Beginning with the line that holds "The image size", copy each line through the end of the material below, exactly and with no pictures.

Records supplied:
++++++++++++++++++++

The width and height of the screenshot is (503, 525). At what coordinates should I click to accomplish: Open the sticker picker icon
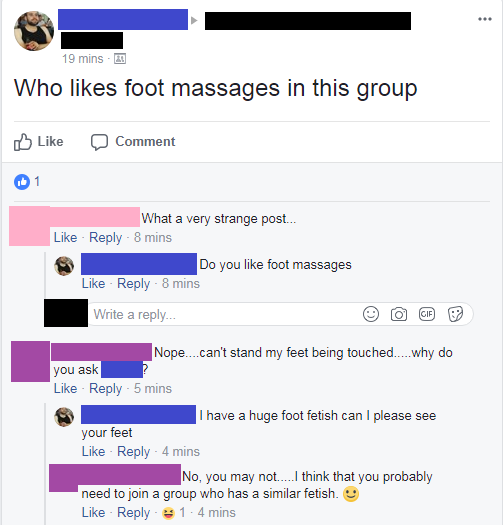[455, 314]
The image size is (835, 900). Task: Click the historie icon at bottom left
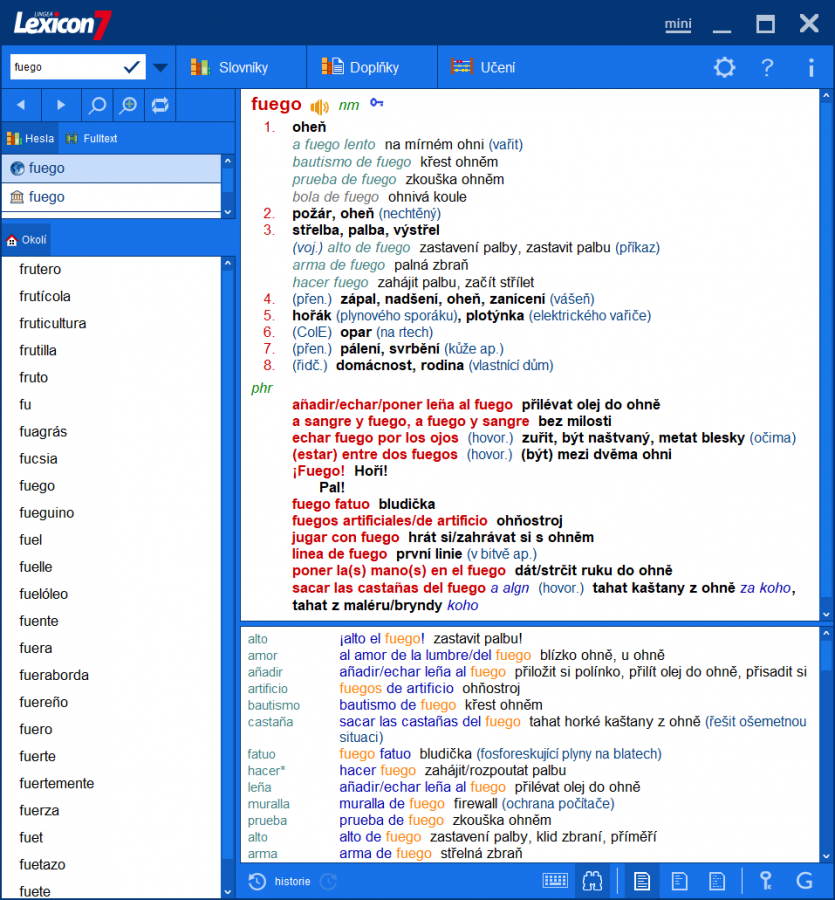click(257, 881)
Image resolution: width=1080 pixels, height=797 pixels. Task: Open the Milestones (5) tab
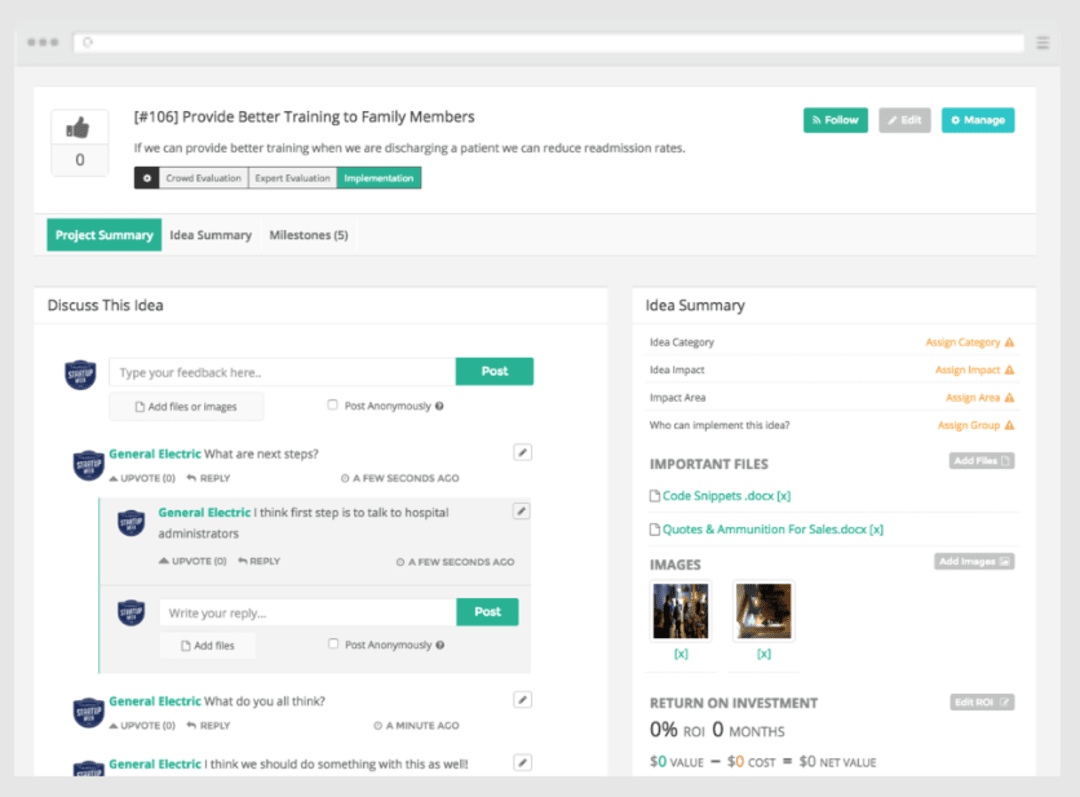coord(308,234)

++++++++++++++++++++

Response for this exercise:
The image size is (835, 900). Task: Click the historie icon at bottom left
click(257, 881)
Image resolution: width=1080 pixels, height=797 pixels. Task: Open the Milestones (5) tab
coord(308,234)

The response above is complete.